─── Page excerpt ───

The “First-born from the Dead” would thus in this connection denote the
first sprouting of the true “Personal” or higher consciousness within
the one-element side of what had hitherto been dead matter.
It must not, however, be supposed that such ideas were foreign to the greater
minds of Greece and Rome. As has already been said, all that can be attempted
in this study is to select a few passages here and there. Pythagoras and Plato,
and the Neoplatonic and Neopythagorean writers, can supply us with innumerable
quotations; but as already much has been
given from their works in other theosophical studies, we may here show that there
are other less known philosophers in this connection who can yield us evidence.
For instance, Xenophanes, the principal leader of the Eleatic sect, [Or
school, or “heresy”; e.g., αιρεσσζ Ελληνικη, “a
study of Greek literature” (Polyb., xl. 6, 3)] describes
God as incomprehensible.
“ Incorporeal in substance, and figure globular; [That is,
perfect ] and
in no respect similar to man. That He is all sight and hearing, but does not breathe.
That He
is all things; Mind and Wisdom; not generate but eternal, impassible and immutable. ” [Oliver,
The Pythagorean Triangle, page 49 ]
Lucian also makes Cato say:
“God makes Himself known to all the World; He fills up the whole Circle of
the Universe, but makes His particular Abode in the Centre, which is the Soul of
the
Just.” [ Ibid., 51 ]
Nor were these philosophical concepts evolved by “civilization”, for
we find the same ideas again and again reiterated in the oldest “Orphic Fragments”, which
must be given an original antiquity at least contemporaneous with the Trojan War
period. Let us here attempt a translation of one of the Hymns based on this Orphic
tradition.

─── Material ───

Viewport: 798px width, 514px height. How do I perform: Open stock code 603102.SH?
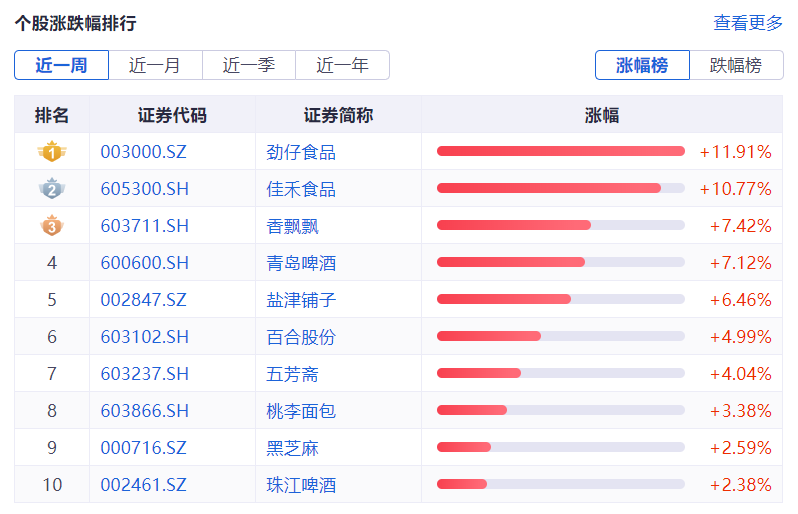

───

## What to do
A. Decide whether each statement agrees with the passage on ancient ideas of God, answering yes or no and quoting the words from the passage that settle it: (i) Xenophanes is called the principal leader of the Eleatic sect; (ii) Xenophanes describes God as a being who breathes; (iii) the Orphic Fragments are placed later than the Trojan War.
B. Write the next part of the passage on ancient ideas of God, picking up right after its final sentence.
These lines have nothing to do with the passage on ancient ideas of God.

## Final answers
A.
(i) Yes: "Xenophanes, the principal leader of the Eleatic sect"
(ii) No: "That He is all sight and hearing, but does not breathe."
(iii) No: "must be given an original antiquity at least contemporaneous with the Trojan War period"

B.
“Zeus is the First. Zeus that rules the thunder is the Last. Zeus is the Beginning
[lit., Head]. Zeus the Middle. From Zeus were all things made.
“Zeus is Male. Zeus, the imperishable, is Maid.
“Zeus is the Foundation of the Earth and starry Heaven. Zeus is the Breath
[Air] of all. Zeus the Whirl of unwearied Fire. Zeus is the Root of the Sea [Water].
Zeus is Sun and Moon. Zeus is King. Zeus- Himself the Supreme Parent of all.
“There is but One Power, One Daimon, One Great Chief of all; One royal Frame
in which all things revolve. Fire, and Water, and Earth, and Aether, Night and
Day, and Metis (Wisdom) the First Parent, and All-pleasing Eros (Love). For all these
are in the Great Body of Zeus.
“ Wouldst thou see his Head and fair Faces ? The Radiant Heaven, round which
his Golden Locks of Gleaming Stars wave in the Space Above in all their Beauty. On
either Side two Golden Taurine Horns, the Rising and the Setting of the Gods, the
Paths of the Celestials.
His Eyes the Sun and the opposing Moon; His Mind that never lies, the imperishable
kingly Aether.”
[From the text of Cory, as found in Aristotle,
De Mund, Eusebius, Proep. Evan., III.; and Proclus, Tim ]
Let us next turn to the lore of our Scandinavian forefathers, to the prose Edda,
which repeats a still more hoary tradition lost in the night of time. Thus it speaks
of the World-Soul, of the Supreme Deity and the Primordial State of the Universe:
“ Gangler thus began his discourse: ' Who is the first or oldest of the Gods?'
“ ' In our language,' replied Har, ' He is called Alfadir [All-Father, or the
Father of All; but in the old Asgard He had twelve names.'
“ ' Where is this God ?' said Gangler. ' What is His power ? and what hath He
done to display His glory?'
“ ' He liveth,' replied Har, ' from all ages, He governeth all realms, and swayeth
all things great and small.'
“ ' He hath formed,' added Jafnhar, ' Heaven and Earth, and Air, and all things
thereto belonging.'
“ ' And what is more,' continued Thridi, ' He hath made man, and given him a
soul which shall live and never perish, though the body
shall have moldered away or have been burned to ashes.'
.........................................
“ ' But with what did He begin, or what was the beginning of things ?' demanded
Gangler.
“ 'Hear,' replied Har,' what is said in the Voluspa, :[The
Volu- or Volo-spa, meaning “The Song of the Prophetess”, is a kind of
sibylline
song containing the whole system of Scandinavian mythology. ]
'Twas time's first dawn,
When naught yet was,
Nor sand nor sea,
Nor cooling wave;
Earth was not there,
Nor heaven above.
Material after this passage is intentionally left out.